Problem to work on
Output only the line that contains "Task: Click the Google logo" and the lines after it, all verbatim, through the last one below.

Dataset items
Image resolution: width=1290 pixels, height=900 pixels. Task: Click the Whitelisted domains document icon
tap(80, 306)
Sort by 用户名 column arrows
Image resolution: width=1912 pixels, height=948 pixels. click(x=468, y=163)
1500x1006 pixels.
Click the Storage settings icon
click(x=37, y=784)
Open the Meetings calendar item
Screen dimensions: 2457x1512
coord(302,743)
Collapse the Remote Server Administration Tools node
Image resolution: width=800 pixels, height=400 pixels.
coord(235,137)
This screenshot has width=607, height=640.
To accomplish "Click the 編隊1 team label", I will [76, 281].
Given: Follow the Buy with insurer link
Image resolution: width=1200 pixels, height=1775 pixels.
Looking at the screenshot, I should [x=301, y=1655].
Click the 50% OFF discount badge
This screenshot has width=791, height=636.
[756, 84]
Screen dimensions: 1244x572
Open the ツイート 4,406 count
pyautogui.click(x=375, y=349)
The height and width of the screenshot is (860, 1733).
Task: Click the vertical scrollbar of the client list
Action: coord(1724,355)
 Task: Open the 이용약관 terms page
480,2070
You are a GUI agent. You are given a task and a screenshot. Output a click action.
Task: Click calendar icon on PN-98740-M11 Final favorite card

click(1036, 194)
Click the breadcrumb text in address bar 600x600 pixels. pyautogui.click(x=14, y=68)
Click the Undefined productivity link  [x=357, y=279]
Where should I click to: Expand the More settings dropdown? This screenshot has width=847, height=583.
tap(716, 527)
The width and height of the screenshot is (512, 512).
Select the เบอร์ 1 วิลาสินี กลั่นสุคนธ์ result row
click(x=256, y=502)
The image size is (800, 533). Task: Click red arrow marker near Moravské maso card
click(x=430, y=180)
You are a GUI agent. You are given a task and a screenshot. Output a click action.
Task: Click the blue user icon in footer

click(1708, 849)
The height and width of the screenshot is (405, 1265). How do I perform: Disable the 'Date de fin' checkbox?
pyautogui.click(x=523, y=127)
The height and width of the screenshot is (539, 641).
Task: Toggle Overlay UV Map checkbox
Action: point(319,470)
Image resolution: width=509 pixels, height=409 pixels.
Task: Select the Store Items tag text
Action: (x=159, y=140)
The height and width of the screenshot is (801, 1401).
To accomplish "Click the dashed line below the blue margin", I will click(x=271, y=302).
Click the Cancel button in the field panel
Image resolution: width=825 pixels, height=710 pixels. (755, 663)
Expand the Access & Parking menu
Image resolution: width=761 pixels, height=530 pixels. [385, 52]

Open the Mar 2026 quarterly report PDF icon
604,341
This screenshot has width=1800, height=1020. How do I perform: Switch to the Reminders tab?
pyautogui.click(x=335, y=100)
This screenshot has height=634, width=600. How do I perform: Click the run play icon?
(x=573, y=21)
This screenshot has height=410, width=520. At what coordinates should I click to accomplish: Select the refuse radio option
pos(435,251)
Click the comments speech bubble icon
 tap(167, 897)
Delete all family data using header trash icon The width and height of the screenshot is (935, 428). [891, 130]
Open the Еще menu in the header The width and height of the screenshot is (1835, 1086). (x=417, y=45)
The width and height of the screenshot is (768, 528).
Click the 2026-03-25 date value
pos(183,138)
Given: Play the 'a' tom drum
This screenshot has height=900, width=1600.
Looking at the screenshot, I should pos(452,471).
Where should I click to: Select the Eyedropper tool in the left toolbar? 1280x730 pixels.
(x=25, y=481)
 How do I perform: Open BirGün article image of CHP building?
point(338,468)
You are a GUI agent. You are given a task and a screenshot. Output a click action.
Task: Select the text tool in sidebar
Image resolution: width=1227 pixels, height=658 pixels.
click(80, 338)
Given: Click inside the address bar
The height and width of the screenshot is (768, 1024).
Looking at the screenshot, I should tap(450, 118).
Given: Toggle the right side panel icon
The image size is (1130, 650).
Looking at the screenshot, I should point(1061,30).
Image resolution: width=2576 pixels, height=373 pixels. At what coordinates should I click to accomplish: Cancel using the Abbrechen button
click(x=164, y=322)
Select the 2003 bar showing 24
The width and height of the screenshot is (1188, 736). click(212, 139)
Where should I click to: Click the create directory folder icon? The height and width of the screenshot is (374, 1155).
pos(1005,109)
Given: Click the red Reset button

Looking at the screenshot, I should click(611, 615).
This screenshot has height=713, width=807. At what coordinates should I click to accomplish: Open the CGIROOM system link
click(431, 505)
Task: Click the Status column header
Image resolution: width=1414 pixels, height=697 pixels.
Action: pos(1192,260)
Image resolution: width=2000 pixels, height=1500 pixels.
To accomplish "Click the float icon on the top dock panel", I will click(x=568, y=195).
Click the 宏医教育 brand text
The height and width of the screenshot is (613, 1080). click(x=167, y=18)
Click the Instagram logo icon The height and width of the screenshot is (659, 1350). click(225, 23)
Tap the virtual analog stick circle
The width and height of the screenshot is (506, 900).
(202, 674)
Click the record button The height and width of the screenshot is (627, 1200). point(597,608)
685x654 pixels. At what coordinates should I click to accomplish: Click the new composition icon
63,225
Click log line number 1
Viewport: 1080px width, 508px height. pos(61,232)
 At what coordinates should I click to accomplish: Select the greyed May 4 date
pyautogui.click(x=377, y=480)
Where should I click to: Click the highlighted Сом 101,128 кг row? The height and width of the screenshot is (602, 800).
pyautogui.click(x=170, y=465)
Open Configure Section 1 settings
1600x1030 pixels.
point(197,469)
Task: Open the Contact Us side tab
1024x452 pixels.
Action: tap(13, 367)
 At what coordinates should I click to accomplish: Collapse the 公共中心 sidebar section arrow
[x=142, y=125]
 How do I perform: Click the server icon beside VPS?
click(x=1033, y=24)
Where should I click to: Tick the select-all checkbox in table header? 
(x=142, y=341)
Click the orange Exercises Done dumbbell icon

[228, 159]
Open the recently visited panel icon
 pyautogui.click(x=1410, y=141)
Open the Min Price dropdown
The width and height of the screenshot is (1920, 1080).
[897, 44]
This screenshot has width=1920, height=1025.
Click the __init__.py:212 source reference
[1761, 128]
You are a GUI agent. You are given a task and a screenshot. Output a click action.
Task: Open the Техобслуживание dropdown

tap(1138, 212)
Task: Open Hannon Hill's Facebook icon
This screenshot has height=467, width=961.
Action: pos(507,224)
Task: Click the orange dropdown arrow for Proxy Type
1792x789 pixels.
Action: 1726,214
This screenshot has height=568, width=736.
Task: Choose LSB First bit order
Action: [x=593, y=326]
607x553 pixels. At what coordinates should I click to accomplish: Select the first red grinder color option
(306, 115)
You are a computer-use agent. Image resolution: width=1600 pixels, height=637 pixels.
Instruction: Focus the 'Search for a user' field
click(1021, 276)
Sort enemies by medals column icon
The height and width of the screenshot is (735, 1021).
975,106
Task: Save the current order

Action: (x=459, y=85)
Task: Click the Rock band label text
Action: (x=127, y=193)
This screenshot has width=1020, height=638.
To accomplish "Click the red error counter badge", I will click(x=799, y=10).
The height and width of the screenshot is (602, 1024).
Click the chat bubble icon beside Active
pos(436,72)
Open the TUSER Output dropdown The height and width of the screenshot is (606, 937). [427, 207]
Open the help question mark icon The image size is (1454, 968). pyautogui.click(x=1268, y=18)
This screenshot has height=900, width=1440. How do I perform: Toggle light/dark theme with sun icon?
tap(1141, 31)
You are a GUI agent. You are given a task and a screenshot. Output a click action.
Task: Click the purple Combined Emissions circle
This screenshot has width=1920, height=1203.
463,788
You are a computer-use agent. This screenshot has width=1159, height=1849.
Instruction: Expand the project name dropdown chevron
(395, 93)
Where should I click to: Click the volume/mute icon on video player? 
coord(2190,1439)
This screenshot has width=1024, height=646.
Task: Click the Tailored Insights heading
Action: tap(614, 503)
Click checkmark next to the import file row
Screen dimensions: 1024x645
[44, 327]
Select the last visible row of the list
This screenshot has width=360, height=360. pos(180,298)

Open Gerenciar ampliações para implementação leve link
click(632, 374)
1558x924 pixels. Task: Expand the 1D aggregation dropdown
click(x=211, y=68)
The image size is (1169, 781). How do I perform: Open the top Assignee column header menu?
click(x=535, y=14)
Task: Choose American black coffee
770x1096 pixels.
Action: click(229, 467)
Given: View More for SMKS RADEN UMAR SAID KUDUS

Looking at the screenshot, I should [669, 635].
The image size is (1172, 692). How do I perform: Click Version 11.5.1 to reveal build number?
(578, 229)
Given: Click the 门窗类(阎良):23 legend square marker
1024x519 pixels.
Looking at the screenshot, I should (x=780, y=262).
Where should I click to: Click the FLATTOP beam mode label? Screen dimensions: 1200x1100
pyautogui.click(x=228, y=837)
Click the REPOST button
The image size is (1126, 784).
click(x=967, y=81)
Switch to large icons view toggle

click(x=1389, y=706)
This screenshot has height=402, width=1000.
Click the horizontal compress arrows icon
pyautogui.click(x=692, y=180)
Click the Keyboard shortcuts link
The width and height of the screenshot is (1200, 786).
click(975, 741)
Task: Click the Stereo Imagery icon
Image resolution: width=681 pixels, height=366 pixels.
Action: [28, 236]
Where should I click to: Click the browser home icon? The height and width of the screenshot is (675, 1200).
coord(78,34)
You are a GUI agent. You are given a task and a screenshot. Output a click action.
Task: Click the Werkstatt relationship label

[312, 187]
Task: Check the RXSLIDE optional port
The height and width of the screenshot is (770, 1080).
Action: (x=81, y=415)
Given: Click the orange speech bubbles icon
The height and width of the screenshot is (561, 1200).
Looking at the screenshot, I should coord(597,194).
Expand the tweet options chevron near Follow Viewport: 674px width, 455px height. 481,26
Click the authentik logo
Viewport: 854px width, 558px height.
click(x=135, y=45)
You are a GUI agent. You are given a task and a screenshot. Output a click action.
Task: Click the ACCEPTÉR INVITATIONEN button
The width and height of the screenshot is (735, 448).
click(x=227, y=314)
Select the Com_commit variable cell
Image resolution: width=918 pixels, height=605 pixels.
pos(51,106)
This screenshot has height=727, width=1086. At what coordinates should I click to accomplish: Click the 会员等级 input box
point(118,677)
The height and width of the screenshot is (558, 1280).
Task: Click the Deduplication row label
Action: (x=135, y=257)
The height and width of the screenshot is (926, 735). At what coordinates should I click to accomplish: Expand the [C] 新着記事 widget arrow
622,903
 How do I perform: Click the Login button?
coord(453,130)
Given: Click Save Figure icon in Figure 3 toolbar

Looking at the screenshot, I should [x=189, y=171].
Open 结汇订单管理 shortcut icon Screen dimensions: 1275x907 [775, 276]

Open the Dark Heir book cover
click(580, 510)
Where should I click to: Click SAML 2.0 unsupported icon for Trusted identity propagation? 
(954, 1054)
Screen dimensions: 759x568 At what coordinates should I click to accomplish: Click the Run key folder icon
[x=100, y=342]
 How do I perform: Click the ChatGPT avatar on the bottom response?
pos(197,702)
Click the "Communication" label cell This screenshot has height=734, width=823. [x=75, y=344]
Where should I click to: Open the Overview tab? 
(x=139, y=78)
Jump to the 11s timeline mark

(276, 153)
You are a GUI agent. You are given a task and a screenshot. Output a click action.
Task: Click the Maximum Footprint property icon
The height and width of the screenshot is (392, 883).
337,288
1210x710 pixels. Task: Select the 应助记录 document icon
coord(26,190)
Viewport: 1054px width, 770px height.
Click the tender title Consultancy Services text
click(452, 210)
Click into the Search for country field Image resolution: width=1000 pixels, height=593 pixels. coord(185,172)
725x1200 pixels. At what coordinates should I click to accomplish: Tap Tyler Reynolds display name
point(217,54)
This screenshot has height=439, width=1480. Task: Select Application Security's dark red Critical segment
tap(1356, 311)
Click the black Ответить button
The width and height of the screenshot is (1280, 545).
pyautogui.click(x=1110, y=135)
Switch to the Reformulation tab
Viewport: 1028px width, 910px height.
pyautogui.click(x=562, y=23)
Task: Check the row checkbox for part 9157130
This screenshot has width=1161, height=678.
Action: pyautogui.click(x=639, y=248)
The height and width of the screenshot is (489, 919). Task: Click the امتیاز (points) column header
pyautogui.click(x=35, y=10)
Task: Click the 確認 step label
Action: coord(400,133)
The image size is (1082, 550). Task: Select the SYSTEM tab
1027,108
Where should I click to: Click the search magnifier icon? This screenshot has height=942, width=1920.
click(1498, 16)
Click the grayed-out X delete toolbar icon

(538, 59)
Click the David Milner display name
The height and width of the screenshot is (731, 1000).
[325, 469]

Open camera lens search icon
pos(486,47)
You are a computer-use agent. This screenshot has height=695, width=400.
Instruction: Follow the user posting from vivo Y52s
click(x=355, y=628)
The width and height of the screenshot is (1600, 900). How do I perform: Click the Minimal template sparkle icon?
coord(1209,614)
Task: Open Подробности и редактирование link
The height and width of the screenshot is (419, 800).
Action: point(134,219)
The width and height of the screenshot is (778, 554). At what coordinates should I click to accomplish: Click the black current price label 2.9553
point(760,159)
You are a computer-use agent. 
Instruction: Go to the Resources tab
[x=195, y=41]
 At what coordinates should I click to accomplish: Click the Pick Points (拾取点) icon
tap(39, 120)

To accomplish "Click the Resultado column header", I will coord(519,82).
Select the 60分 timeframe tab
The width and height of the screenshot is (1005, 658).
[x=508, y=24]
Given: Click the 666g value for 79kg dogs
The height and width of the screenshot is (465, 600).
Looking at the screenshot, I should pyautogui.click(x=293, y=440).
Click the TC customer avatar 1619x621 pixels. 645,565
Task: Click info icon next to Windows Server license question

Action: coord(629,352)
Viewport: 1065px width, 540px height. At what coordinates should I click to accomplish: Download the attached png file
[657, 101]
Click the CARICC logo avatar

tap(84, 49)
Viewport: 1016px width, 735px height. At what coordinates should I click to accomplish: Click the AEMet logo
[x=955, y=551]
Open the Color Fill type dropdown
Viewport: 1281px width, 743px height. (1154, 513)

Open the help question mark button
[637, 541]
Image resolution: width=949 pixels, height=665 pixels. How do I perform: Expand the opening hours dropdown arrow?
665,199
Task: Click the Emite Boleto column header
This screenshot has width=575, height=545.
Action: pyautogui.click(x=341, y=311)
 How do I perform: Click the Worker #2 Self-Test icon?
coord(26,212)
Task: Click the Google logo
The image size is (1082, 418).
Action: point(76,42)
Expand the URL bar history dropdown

Output for this task
Task: Click the Google logo
The image size is (1082, 418).
Action: point(76,42)
Expand the URL bar history dropdown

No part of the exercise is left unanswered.